Regardless, I believe that for investors to start getting excited about the stock again, Amazon’s profitability needs to improve materially first.

Can AWS’s Growth be Sustained?

Amazon’s most profitable segment is its Web Services due to enjoying quite high margins. Thus, this is why I think its future prospects are key to predicting Amazon’s net income recovery.

In Amazon’s most recent Q3 results, AWS produced $20.5 billion in net sales, implying a year-over-year increase of 27% (or 28% in constant currency). Its operating income remained juicy as well, coming in at $5.4 billion, up 11% compared to last year. Nevertheless, it implies a slowdown from the prior’s quarter’s growth of 33% and last year’s Q3 growth of 39%.

Due to the ongoing market conditions, including global corporate spending likely to decline moving forward as firms aim to reduce costs, it’s quite likely that AWS’ growth will decelerate further. I mean, it’s still growing at impressive levels, especially considering that the company goes all the way back to 2002. But yes, given the macro landscape, a further slowdown is more or less certain – especially with competition from Microsoft (NASDAQ: MSFT) and Alphabet (NASDAQ: GOOGL) (NASDAQ: GOOG) ramping up.

Retail Segment: The Struggle Persists

Despite AWS’s success and robust contribution to profits, Amazon’s Retail business, which makes up the largest chunk of revenues, seems to be struggling quite hard.

In North America, segment growth has been sustained at satisfactory levels, with Q3 revenues rising 20% year-over-year, from $65.6 billion to $78.7 billion. Nevertheless, this growth hardly satisfied investors, as the segment posted an operating loss of $142 million versus an operating profit of $880 million last year. Not only is this a massive plunge, but it’s especially worrying considering that Amazon should have achieved further economies of scale given its top-line growth. This just goes to show how severe the increase in labor and fulfillment costs has been lately.
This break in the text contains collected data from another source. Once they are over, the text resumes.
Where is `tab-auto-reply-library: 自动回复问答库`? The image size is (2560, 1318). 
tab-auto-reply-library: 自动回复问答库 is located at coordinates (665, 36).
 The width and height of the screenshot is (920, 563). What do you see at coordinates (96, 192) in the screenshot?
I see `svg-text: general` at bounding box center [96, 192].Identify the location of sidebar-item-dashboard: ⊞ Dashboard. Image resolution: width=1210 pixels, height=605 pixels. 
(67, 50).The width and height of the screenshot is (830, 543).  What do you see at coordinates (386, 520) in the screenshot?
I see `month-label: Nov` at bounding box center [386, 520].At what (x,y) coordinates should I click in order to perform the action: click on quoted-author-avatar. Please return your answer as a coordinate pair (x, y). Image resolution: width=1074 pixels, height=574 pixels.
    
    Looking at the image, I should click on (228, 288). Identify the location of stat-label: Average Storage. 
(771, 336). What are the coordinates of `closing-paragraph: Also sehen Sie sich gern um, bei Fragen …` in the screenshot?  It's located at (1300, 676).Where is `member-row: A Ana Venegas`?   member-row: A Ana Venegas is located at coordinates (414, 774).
The situation in the International segment has been even worse, as current headwinds amid a strong dollar have been negatively impacting results further. While revenues would have grown 12% in constant currency, revenues actually declined 5% to $27.7 billion. Combine that with the ongoing rise in costs, and you get an operating loss of $2.5 billion, an even further loss from last year’s $911 million. With the dollar remaining exceptionally strong, Amazon will have an even harder time here in terms of achieving sustainable profits in the current market environment.

Is AZMN a Good Stock to Buy, According to Analysts?

Turning to Wall Street, Amazon has a Strong Buy consensus rating based on 33 Buys and two Holds assigned in the past three months. At $139.88, the average Amazon stock price prediction implies 50.09% upside potential.

Takeaway: Wait for Amazon’s Retail Outlook to Improve 

Amazon has a great business, but the company is currently sitting in the middle of a storm due to its retail segment being very sensitive to unfavorable macroeconomic events. While the stock may have already fallen enough to justify buying the stock, assuming profitability improves in the future, I will stay on the sidelines until I see the Retail business navigating the current environment better.